Suriye sorunu iki yıldır sürüyor. Birleşmiş Milletler'in verilerine göre, Suriye krizinde 70 bin kişi hayatını kaybetti. Bazı gözlemciler, ABD'nin dış politikasında değişiklik yapacağı tahmininde bulunuyor. Ancak ABD'nin önemli düşünce kuruluşu Uluslararası Stratejik Araştırmalar Merkezi'nden üst düzey araştırmacı Jon Alterman, bundan şüphe duyuyor.
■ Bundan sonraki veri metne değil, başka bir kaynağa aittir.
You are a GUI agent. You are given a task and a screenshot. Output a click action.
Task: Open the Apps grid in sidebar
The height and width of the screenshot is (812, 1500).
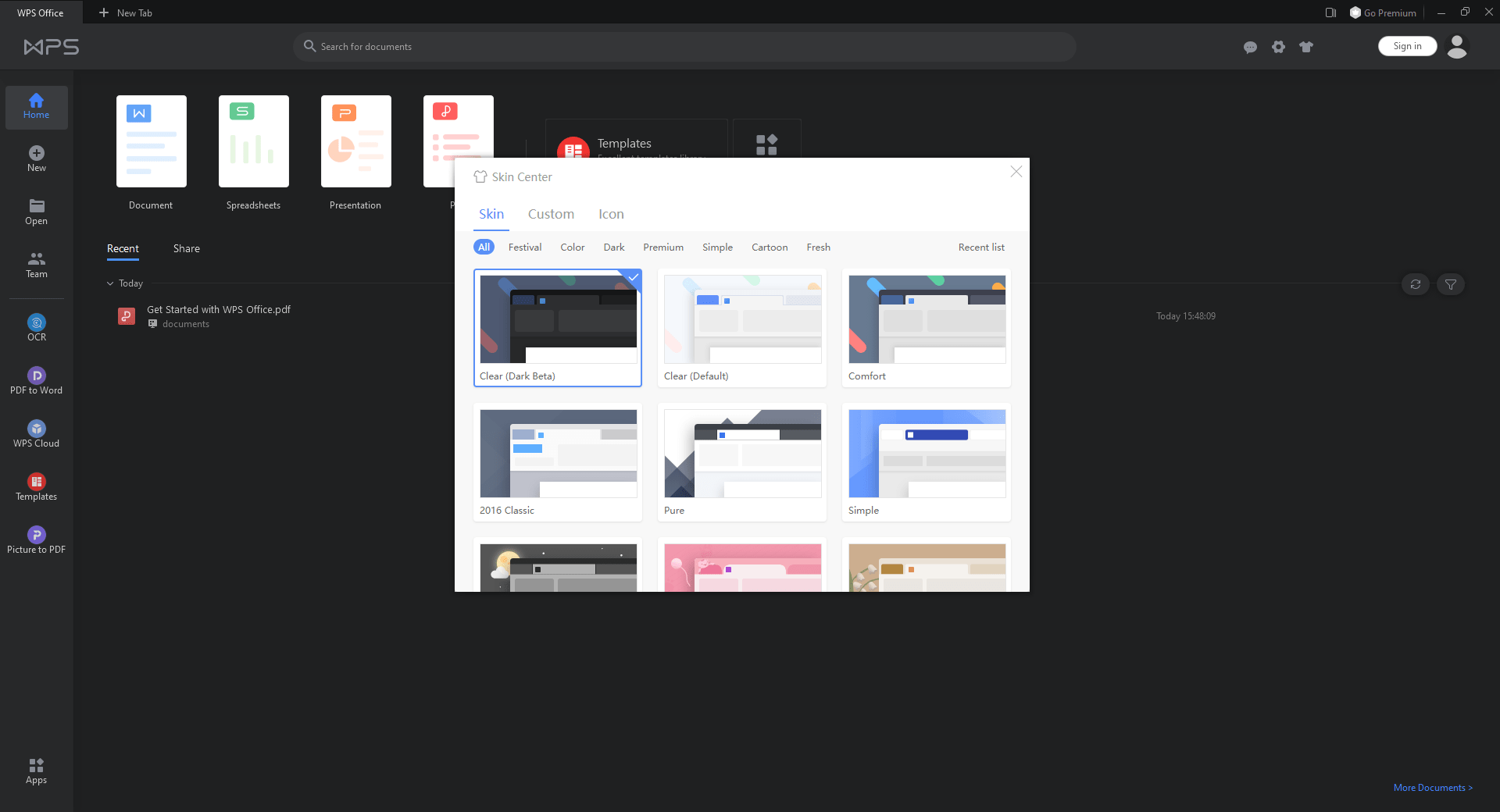(36, 771)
Alterman, Kerry'nin ziyaretinin, çeşitli taraflarla olan ilişkileri daha da sıkılaştırarak, gelecekte olası sorunları çözmek için kendisine daha fazla tercih sağlamayı amaçladığını söyledi.
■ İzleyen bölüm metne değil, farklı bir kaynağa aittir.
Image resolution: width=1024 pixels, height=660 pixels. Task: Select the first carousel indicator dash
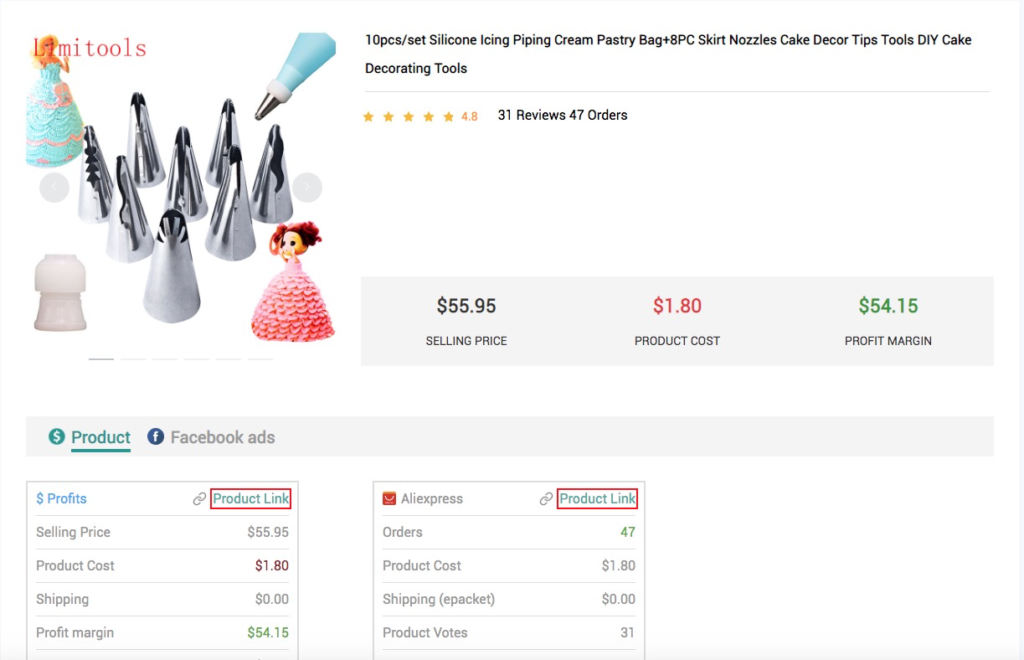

İran ve Filistin-İsrail sorunları konusunda, ABD yetkilisi daha önce yaptığı konuşmada, Kerry'nin ziyaretinin "dinleme yolculuğu" olacağını vurgulamıştı. Ancak bazı basın kuruluşlarına göre, Kerry'nin ziyaret edeceği bu ülkelerin liderleri aslında daha çok ABD'nin fikirlerini dinlemek istiyor.

Ayrıca Kerry'nin, İsrail'i ziyaret gündemine almaması da birçok insanı şaşırttı. ABD Dışişleri Bakanlığı Sözcüsü, geçen ay başbakanlığa yeniden seçilen Benjamin Netanyahu'nun şu an kabine oluşturmakla meşgul olduğunu, Kerry'nin bu zamanda ziyaret etmesinin uygun olmadığını, bu nedenle Mart ayında Başkanı Barack Obama'yla beraber İsrail'i ziyaret etmeye karar verdiğini açıkladı.

Uzun zamandan beri, ABD dışişleri bakanlarının görevine başladıktan sonra yaptığı ilk ziyaret, ABD'nin dış politikasının ibresi olarak görülüyor. 2009 yılında dışişleri bakanlığına yeni geçen Hillary Clinton, ziyaretinin ağırlığını Doğu Asya'ya koyarak, Asya'nın büyük stratejik önem taşıdığını vurgulamıştı. Ondan sonra Obama yönetimi de stratejik ağırlığını Asya-Pasifik bölgesine kaydırmayı öne sürdü. Kerry, Senato'nun oturumunda yaptığı konuşmada, göreve başladıktan sonra Çin'le olan dengeyi sağlamlaştıracağını ifade etmişti. ABD'nin "Daily Statesman" gazetesinde yer alan yazıda, Kerry'nin ilk ziyaretinde Avrupa ve Ortadoğu ülkelerini tercih etmesinin, ABD'nin dış politikasında büyük değişiklik anlamına gelmeyeceğine işaret edildi. Clinton'un özgüvenli, aktif ve riskli temposuna kıyasla, Kerry ABD'nin Avrupa ve Ortadoğu'ya önem veren geleneksel politikası ekseninde hareket etti.